> _Task requirements_
Return only the lines running from the one that contains "This screenshot has width=1145, height=644." through the end of the entries, exactly, both ends included. Omit pictures.

[[ Recorded data open ]]

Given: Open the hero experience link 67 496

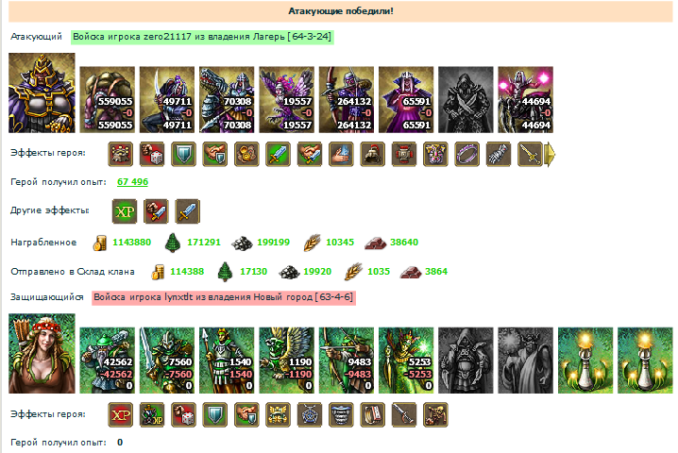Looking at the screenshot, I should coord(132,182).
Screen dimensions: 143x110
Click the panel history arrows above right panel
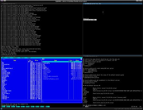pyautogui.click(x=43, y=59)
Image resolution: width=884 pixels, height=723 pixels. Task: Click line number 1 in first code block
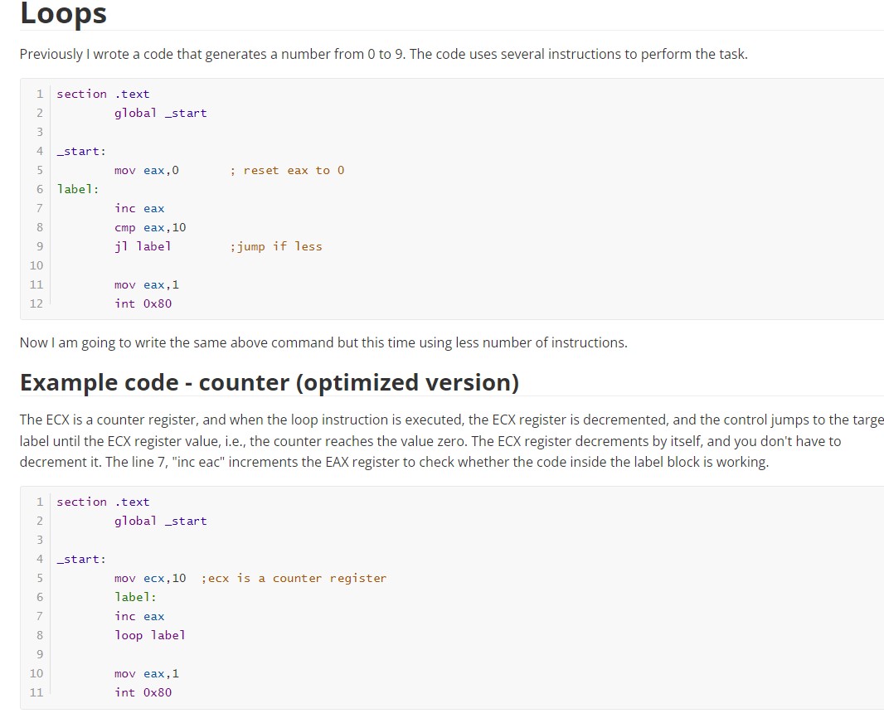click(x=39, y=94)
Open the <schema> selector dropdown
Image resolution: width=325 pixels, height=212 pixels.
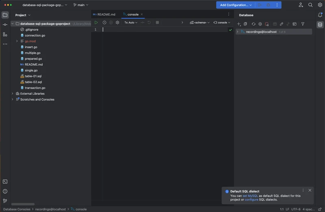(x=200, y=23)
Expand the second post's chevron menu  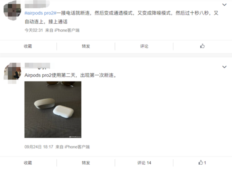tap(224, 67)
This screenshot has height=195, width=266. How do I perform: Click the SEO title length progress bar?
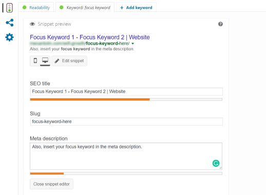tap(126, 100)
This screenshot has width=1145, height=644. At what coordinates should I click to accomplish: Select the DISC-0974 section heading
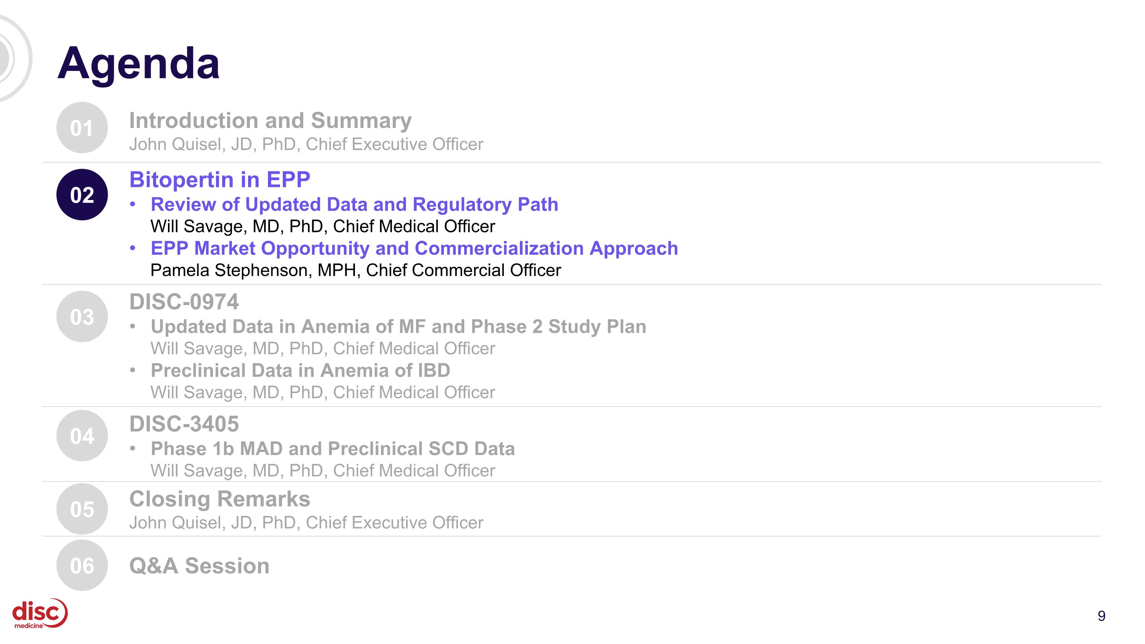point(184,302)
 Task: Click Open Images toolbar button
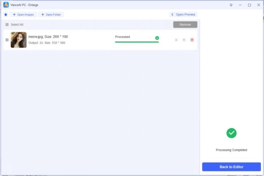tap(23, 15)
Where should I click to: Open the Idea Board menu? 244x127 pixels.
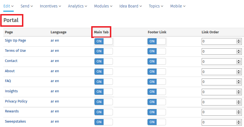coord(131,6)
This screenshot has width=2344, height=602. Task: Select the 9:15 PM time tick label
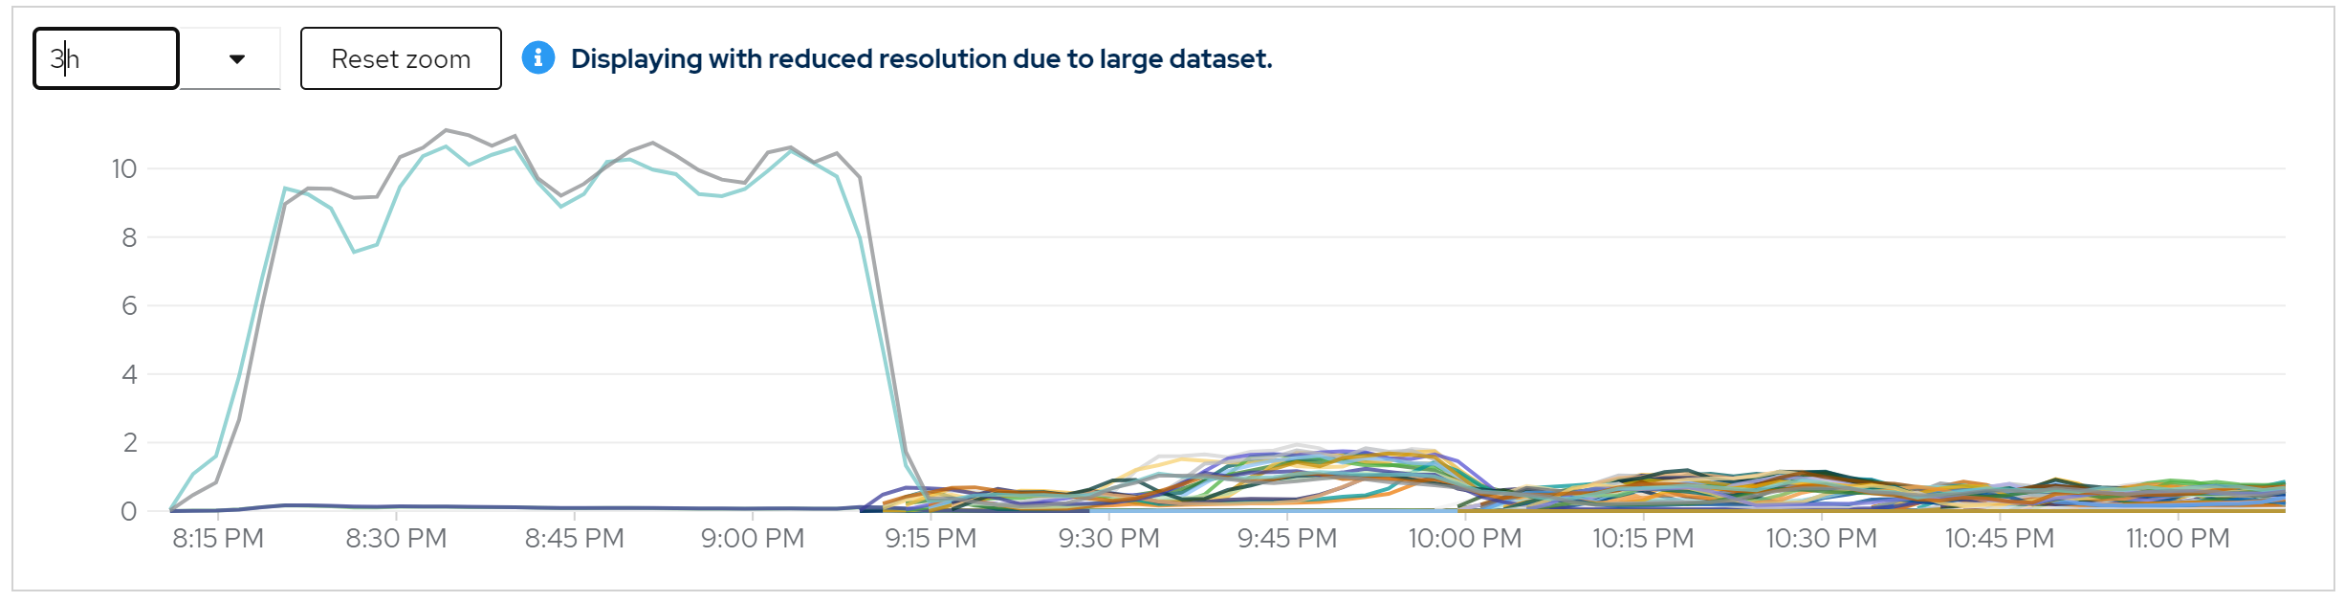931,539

[[ Recorded data closed ]]

> _Exercise solution_
This screenshot has width=1145, height=644. At what coordinates should I click to accomplish: Select the DISC-0974 section heading
point(184,302)
 Task: Click Open Images toolbar button
tap(23, 15)
Where should I click to: Open the Idea Board menu? 244x127 pixels.
coord(131,6)
This screenshot has width=2344, height=602. Task: Select the 9:15 PM time tick label
931,539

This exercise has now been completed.